Quel âge a-t-il maintenant ?
J'ai appris que son père était mort le mois dernier. ça m'a fait un choc.
Mon écriture est toujours automatique, ma pensée systématique.
La peur enveloppe le monde, plus personne ne veut aimer.
Aux dernières nouvelles, Tanguy travaillerait sur des plateformes pétrolières offshore. Il explore les grandes profondeurs pour que je puisse remplir mon réservoir un euro et des poussières le litre jusqu'à la dernière goutte. Il émerge très rarement, m'ont dit des amis. Le visage buriné des aventuriers, on ne sait plus quel âge lui donner. Je passe parfois devant son pied-à-terre. Il y a à la fenêtre des rideaux verts. Je sonne à l'interphone, une voix blanche me répond, on m'ouvre, je monte, je frappe à la porte, elle s'ouvre... Personne. Je fais le tour du deux-pièces, pas un chat, ni sa litière, ni son bol de lait. Je retrouve dans la penderie des vêtements que portait Tanguy il y a... J'ai toujours aimé entrer dans l'intimité des autres... Je furète un moment, je ronde en carré puis je quitte l'appartement...

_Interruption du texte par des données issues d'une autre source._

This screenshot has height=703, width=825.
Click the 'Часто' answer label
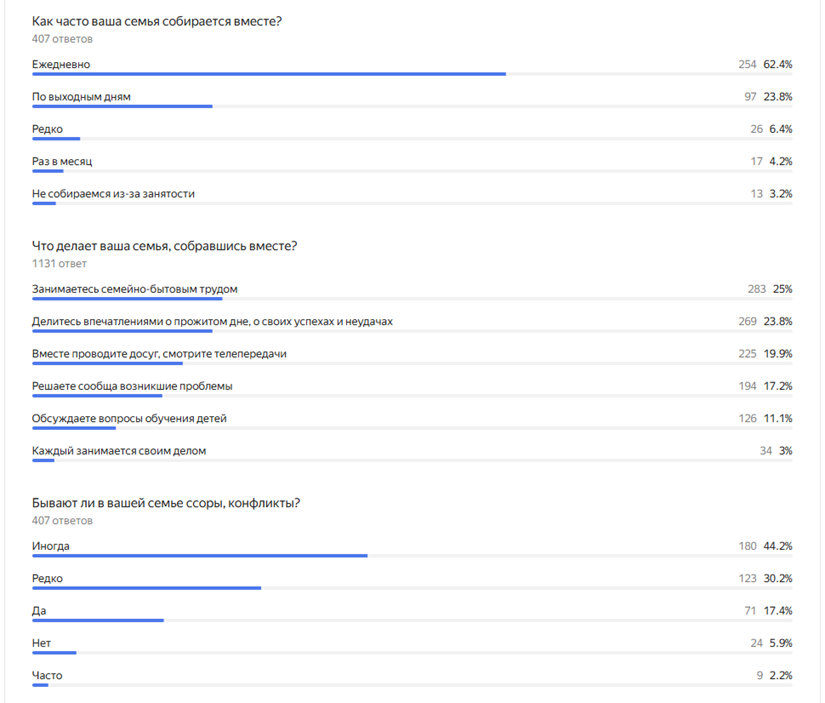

Un mois plus tard, je monte dans un train inter-cités. A un arrêt, Tanguy monte dans mon wagon, vient s'asseoir en face de moi... Il me reconnaît. "Tiens, ça fait un bail." Puis il baisse la tête sur son smartphone qu'il ne quittera pas des yeux pendant le trajet d'un demi-heure. C'est vrai qu'il a le visage buriné. Les cheveux poivre et sel. J'essaye de ne pas trop le fixer, c'est assez gênant comme ça.

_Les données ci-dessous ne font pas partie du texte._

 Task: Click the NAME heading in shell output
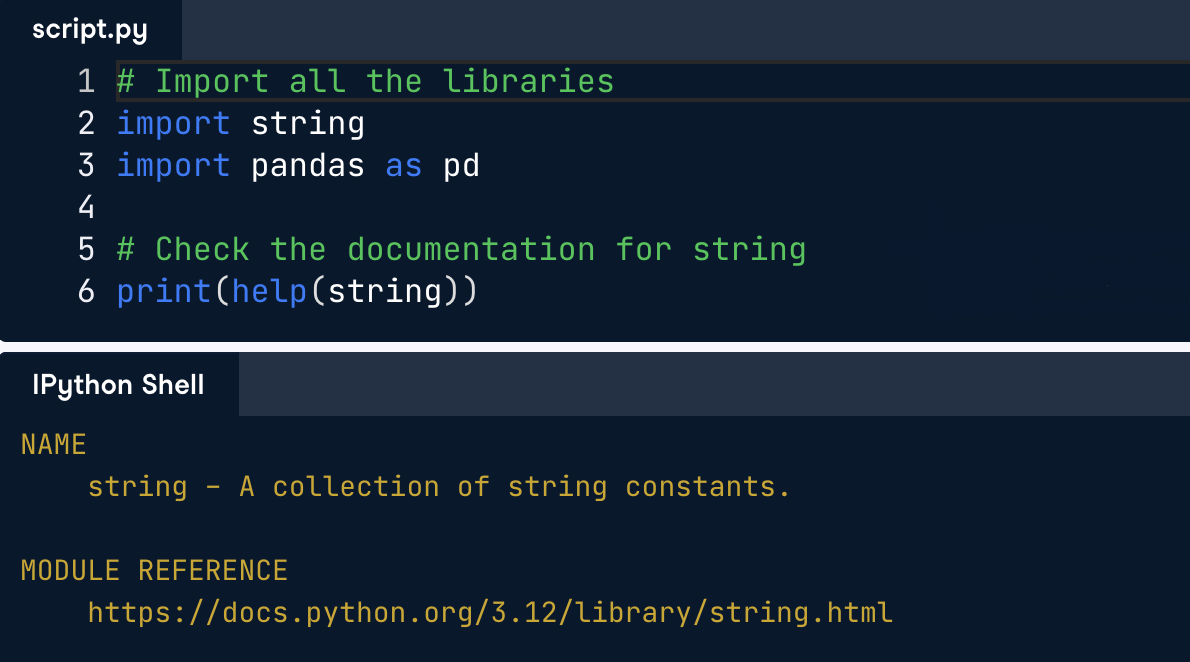[x=54, y=445]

Le garçon qui voulait vieillir, hors du temps maintenant, un soir le revoir sur une banquette de TER, un autre soir retrouver son parfum dans une penderie...
Quelques années déjà... Un jeudi soir, je reviens du ciné, je passe avant de rentrer à la coloc' manger un bout au mac do. Alors que je commande à la borne, il entre avec des amis. Je me cache comme je peux... Je l'ai rencontré deux jours plus tôt, une soirée DVD avec mes colocataires... Je n'ose pas aller lui parler...

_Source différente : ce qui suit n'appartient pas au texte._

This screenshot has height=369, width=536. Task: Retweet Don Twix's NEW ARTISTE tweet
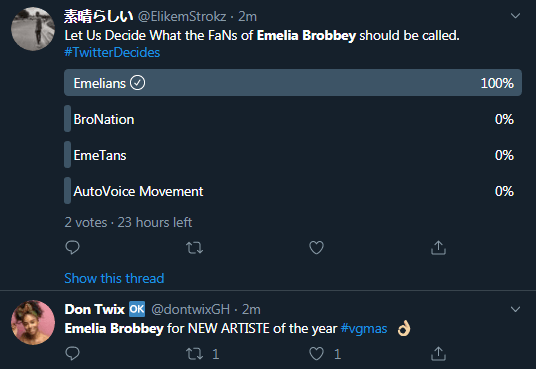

Je le cherche encore dans les miroirs. Il arrivait toujours par les yeux. J'étais beau dans son regard. En traversant le miroir, je l'ai perdu, il ne me connaissait plus quand je suis revenu de l'autre côté. J'ai vendu le monde et lui avec, il y a très longtemps. Je n'ai jamais perdu le contrôle, ce n'est pas vrai, j'étais juste son ami, on se parlait droit dans les yeux, mais mon regard fixe ne tremblait pas sous ses mains.

Quelques années plus tôt... Il traverse la rue, je le rattrape, l'attrape par la main. "Tanguy" Il se retourne. Je souris et secoue sa main. Je lui dis : "Je pensais que tu étais mort". "On se connaît". "Je te connais depuis des millions d'années. Et je sais ce qui va t'arriver, je l'ai rêvé" Il fronce les sourcils. "Mais j'ai seize ans" "Tu peux me croire ou non, je sais tout de toi." Il s'échappe, j'en aurais fait tout autant.